The Truly Portable CMoy Headphone Amplifier Page

 

  Truly Portable Cmoy Headphone amp
   
  Introduction  
   
  Although I already built a so-called "portable" headphone amplifier before, described here, I wanted to build a truly portable headphone amplifier that I (or more accurately, one of my sons) could carry in their pocket to improve the sound of their IPod or Zune. So, I designed the whole enchilada (power supply, amplifier circuit, switches, jacks, and 9V battery) to fit snugly in an Altoids box.  
   
  Like the other portable headphone amplifier, this one uses the famous CMoy design as described on the old headwize.com site that appears to be gone now.
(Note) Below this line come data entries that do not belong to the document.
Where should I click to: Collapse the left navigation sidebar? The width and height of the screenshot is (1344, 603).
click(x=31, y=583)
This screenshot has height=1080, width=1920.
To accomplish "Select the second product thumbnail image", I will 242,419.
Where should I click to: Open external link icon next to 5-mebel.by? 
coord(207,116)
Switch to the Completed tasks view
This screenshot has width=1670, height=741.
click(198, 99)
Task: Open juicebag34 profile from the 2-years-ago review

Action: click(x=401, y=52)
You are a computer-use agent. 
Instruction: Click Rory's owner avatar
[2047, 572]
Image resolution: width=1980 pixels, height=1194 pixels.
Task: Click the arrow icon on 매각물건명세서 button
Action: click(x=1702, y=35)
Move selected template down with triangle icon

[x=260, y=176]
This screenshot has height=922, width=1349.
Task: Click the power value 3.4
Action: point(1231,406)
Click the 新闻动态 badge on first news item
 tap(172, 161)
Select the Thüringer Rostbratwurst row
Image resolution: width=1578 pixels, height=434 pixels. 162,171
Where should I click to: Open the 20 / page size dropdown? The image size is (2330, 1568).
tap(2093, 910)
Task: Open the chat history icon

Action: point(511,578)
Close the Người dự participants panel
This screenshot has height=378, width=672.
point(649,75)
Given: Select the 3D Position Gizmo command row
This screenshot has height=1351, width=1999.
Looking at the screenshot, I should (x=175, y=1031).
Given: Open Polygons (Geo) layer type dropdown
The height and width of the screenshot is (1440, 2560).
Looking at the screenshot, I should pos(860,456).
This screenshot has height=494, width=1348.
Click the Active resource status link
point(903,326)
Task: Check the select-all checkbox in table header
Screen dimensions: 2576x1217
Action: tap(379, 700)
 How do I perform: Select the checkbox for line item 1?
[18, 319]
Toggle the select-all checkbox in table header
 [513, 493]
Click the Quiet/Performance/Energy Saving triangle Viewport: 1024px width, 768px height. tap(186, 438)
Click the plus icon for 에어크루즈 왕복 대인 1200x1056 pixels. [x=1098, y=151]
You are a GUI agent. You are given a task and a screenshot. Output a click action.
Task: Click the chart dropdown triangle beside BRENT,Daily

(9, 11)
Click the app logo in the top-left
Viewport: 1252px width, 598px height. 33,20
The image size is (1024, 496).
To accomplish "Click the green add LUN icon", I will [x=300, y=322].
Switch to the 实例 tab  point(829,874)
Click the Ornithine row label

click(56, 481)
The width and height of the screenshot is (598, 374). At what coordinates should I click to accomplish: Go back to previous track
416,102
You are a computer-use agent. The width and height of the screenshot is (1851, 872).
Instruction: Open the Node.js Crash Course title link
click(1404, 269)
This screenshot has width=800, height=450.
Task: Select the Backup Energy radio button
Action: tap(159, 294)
My goal for the project (besides cramming it in an Altoids box) was to make it as cheaply as possible using as many leftover parts as I could. I ended up paying only about $14 at Radio Shack for the input and headphone jacks, a mini toggle switch, the battery connector, and a 1 foot patch cord to go between the amplifier and the IPod. Everything else came from my spare parts collection.  
   
  You can see the inside of the amplifier in the photo below. The circuit board was made as small as possible, and it barely fit. I had to really bend the jack and switch terminals around to keep them from interfering with each other and the components on the board. I insulated the inside of the case with electricians tape (several layers) and the PCB just sits on the tape.  
   
  Truly Portable Cmoy Headphone amp, Inside
   
  Power Supply  
   
  The power supply is the standard CMoy power supply shown below, except that I eliminated the LED, and the resistor that went with it (R1). The schematic below is borrowed from the Headwize Website:  
   
  Headphone PS schematic
   
  The power supply is fed with a 9V battery, and it uses a very simple 4.7K resistor network (R2 and R3) as a rail splitter to produce a clean +/- 4.5 VDC, more or less. I didn't have two of the recommended 220uF capacitors on hand (C1 and C2), so I used six 100uF capacitors instead. I also added a 10uF electrolytic and a 100nF ceramic bypass capacitor from each rail to ground.  
   
  Headphone Amplifier Circuit  
   
  The amplifier also uses the standard CMoy design, with only a few modifications. For example, I did not use an input switch, just a 100K input resistor (R1). I used 47 ohms for the output resistor (R5), and I put the output resistor outside of the feedback loop, instead of inside like the schematic shows. I also used a 1uF film input capacitor (the blue boxes) instead of 100nF, so the low-pass filter created by the capicitor and a 100K resistor to ground (R2) now has a -3 dB value of about 3 Hz, instead of 15 Hz. I stuck with the 10K (R4) and 1K (R3) resistor pair, giving a gain of 11. The opamp is an OPA2134. Again, the schematic shown below is borrowed from the Headwize Website:  
   
  Portable headphone amp schematic
   
  Conclusion  
   
  How does it sound? Very good indeed; surprising for such a simple device. No hum, no buzz, no hiss; very quiet.  
   
  I enjoyed making this so much that I made a second one, in a red Altoids box, that my son used to listen to music on his computer.